## START TASK MATERIAL

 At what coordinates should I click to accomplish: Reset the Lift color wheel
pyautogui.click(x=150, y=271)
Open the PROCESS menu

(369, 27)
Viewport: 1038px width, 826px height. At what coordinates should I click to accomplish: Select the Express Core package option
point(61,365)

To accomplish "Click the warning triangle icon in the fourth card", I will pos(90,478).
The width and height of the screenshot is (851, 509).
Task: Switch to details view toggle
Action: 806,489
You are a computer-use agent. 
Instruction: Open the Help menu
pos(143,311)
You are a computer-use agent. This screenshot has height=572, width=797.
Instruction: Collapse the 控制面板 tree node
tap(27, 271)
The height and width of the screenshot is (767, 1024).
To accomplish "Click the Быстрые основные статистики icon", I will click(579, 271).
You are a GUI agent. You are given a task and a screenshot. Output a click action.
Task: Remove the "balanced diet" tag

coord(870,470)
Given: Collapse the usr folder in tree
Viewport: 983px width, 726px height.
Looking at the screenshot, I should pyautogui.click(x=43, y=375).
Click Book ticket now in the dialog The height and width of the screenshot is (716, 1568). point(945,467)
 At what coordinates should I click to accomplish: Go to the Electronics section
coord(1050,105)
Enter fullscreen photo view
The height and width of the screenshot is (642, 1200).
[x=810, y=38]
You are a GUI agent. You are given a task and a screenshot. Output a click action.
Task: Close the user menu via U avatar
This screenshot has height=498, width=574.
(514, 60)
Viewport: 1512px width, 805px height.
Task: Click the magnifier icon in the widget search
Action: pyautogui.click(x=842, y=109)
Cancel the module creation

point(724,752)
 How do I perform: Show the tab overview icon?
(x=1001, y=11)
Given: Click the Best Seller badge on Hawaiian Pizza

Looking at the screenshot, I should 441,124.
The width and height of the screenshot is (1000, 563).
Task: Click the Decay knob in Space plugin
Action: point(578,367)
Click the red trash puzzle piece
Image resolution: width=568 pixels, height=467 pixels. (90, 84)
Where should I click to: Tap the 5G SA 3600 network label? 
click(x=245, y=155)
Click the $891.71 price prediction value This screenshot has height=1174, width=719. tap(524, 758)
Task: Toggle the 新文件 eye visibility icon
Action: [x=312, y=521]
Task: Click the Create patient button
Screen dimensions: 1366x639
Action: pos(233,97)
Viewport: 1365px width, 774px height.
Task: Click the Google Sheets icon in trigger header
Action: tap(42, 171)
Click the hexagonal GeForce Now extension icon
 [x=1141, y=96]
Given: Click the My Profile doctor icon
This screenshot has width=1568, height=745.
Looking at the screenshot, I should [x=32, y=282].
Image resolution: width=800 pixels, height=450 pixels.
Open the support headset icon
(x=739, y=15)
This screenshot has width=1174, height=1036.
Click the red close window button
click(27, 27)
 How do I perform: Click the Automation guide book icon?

## END TASK MATERIAL

■ **TASK STATEMENT**
Put the material from the line containing "You are a computer-use agent. This" through the line containing "will click(579, 271)." into a two-column CSV with the columns request and answer. Give one row per request, placing each value in a single quoted field with line breaks replaced by spaces.

■ **EXPECTED OUTPUT**
request,answer
"You are a computer-use agent. This screenshot has height=572, width=797. Instruction: Collapse the 控制面板 tree node","tap(27, 271)"
"The height and width of the screenshot is (767, 1024). To accomplish ""Click the Быстрые основные статистики icon"",","I will click(579, 271)."